College Student Suspended for Grammarly Use

While no specific court or bar has expressed an opinion on the use of a particular AI platform, just generative AI generally, recent news in higher education might imply it is only a matter of time before this question comes up.

University of North Georgia student Marley Stevens was suspended in February after a paper she submitted was flagged for AI use. According to Stevens, who spoke to several media outlets after her TikTok video about it went viral, she used the free Grammarly software that only checks for spelling and grammar issues.

The University of North Georgia has not revealed its side of the story, saying it cannot speak on the issue to protect student confidentiality. But, it has not indicated it is considering removing her suspension.

Generative AI vs. Other AI Tools

The key question here is on generative AI, programs that can be used to create original text from a prompt. The free version of Grammarly does not use generative AI. Instead, it uses patterns it has learned from "reading" huge datasets of proper grammar use.

Representatives from Grammarly told a Fox affiliate that suggestions for corrections "are not powered by generative AI and [its suggestions] can still be accessed even when generative AI features are deactivated." However, Grammarly does have a premium version that uses generative AI, similar to ChatGPT-4.

For lawyers, then, the first step is to determine if the version of Grammarly you are using is powered by generative AI. If you are using generative AI, you may need to disclose it if you used it to create text in any document submitted to the court, depending on the court's rules.

Grammarly's Privacy Policy

Generative AI typically "learns" by reading vast amounts of data, including user input. The California Lawyers Association has warned that generative AI may share queries with third parties and advises that lawyers “must not input any confidential information of the client into any generative AI solution that lacks adequate confidentiality and security protections.”

Does this apply to Grammarly? According to its current privacy policy, Grammarly does collect user information, including "all the text and documents that you upload, enter, or otherwise transmit when you use our products."

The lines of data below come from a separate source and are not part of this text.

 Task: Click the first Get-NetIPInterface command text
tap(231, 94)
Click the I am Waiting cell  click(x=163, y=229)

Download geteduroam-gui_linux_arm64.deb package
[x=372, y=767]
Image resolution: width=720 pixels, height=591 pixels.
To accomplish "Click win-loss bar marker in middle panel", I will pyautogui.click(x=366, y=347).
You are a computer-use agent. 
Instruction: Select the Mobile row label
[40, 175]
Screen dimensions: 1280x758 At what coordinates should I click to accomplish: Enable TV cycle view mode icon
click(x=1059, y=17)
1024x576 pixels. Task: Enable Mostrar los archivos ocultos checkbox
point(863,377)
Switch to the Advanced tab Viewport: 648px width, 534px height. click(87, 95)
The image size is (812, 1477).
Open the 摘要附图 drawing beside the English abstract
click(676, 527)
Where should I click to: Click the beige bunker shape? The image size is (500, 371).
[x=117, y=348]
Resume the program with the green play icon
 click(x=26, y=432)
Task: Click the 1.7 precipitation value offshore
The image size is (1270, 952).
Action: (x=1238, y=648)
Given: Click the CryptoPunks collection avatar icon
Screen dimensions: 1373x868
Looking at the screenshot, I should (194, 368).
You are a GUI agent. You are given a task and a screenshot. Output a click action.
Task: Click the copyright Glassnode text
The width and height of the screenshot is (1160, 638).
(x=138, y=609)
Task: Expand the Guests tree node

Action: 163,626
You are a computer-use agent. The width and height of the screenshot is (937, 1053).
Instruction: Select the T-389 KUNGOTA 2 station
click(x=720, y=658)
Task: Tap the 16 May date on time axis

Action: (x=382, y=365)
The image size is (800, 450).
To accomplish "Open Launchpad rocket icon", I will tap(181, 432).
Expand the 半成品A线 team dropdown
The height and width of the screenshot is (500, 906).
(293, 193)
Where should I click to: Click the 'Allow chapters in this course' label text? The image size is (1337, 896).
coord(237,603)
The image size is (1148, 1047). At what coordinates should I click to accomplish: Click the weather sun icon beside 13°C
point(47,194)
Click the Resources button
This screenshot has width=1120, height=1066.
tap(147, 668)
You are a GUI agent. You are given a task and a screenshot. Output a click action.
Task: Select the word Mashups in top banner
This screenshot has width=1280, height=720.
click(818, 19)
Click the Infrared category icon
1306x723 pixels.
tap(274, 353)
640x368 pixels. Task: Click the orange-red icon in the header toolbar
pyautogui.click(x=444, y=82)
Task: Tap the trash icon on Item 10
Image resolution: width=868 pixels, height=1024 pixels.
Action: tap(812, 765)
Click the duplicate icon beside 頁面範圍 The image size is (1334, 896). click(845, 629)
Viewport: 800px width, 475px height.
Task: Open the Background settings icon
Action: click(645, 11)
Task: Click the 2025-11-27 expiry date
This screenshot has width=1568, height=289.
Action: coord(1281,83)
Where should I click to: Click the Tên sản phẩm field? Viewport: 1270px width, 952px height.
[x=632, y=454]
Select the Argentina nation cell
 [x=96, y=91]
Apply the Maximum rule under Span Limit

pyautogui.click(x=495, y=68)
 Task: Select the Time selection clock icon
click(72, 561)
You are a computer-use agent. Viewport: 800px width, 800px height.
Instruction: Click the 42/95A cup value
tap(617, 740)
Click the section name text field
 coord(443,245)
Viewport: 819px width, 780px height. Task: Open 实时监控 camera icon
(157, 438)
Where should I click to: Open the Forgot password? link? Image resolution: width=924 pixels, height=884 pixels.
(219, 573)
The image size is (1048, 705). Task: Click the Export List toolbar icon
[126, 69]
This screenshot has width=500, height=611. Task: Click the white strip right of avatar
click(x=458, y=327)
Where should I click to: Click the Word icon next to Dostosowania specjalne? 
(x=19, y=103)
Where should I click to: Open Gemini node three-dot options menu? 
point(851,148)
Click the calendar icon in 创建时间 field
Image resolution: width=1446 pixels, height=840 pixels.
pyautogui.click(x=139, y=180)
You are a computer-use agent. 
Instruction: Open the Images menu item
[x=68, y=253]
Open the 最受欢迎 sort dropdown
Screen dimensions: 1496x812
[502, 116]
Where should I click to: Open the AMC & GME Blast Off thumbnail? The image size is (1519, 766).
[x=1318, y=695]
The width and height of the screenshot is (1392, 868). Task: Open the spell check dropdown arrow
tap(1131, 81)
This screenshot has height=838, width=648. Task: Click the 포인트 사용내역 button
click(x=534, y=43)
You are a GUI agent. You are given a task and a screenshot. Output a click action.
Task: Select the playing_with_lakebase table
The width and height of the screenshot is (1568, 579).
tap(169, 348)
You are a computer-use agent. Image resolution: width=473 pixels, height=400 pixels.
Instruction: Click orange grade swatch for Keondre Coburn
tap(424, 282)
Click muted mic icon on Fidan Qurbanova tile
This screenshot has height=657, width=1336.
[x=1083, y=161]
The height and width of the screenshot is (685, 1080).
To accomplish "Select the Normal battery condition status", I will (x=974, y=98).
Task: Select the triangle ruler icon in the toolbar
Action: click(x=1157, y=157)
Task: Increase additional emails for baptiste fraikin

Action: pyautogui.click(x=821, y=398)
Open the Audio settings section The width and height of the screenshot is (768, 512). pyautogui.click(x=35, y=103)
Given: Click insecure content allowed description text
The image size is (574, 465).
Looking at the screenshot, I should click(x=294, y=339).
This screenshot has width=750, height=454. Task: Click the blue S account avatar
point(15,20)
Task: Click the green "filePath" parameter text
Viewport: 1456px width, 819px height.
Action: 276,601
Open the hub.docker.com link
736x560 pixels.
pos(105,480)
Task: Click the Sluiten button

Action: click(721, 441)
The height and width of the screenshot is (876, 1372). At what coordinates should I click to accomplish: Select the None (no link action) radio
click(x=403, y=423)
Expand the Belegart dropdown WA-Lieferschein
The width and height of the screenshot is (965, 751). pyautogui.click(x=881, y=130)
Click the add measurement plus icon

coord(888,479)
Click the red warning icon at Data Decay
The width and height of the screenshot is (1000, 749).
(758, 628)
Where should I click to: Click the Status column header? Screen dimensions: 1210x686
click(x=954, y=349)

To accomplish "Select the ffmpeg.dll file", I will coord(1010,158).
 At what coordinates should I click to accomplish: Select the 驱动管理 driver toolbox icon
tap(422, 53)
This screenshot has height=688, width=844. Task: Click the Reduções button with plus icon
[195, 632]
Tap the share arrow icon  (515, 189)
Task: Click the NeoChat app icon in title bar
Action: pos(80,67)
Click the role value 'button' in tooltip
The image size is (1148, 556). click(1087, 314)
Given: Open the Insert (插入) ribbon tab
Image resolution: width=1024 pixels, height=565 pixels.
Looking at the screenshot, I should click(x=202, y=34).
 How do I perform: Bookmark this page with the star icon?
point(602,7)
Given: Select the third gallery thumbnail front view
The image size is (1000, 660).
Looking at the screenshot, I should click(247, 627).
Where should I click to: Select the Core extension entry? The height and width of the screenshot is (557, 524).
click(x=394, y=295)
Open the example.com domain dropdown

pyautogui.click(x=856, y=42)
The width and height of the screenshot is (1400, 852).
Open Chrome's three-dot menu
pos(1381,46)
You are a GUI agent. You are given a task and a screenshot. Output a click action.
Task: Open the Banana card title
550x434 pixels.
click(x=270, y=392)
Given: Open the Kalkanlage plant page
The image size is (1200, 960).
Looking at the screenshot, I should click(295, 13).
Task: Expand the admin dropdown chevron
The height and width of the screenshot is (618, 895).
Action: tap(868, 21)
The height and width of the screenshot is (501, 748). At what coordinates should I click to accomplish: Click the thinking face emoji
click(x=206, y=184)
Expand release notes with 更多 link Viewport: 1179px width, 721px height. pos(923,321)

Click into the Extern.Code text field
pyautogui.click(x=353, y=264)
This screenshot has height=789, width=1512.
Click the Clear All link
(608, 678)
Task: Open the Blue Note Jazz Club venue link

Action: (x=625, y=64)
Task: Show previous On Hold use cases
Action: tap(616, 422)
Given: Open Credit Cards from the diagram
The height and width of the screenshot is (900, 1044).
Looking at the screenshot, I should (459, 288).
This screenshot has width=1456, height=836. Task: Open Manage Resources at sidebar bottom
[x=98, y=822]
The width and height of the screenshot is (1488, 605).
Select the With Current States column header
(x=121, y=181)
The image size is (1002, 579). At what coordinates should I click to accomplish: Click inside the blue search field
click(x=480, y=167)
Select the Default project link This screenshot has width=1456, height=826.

However, it is not a keylogger, meaning it does not track all activity on your device, and it appears from its privacy policy that you can manage and delete your data to some extent. You can see a list of third parties Grammarly shares data on its website.

Lawyers in jurisdictions that have guidance on client confidentiality for AI should therefore be careful that any spell-checker or other AI algorithm has enough security protocols in place to avoid any client confidentiality concerns.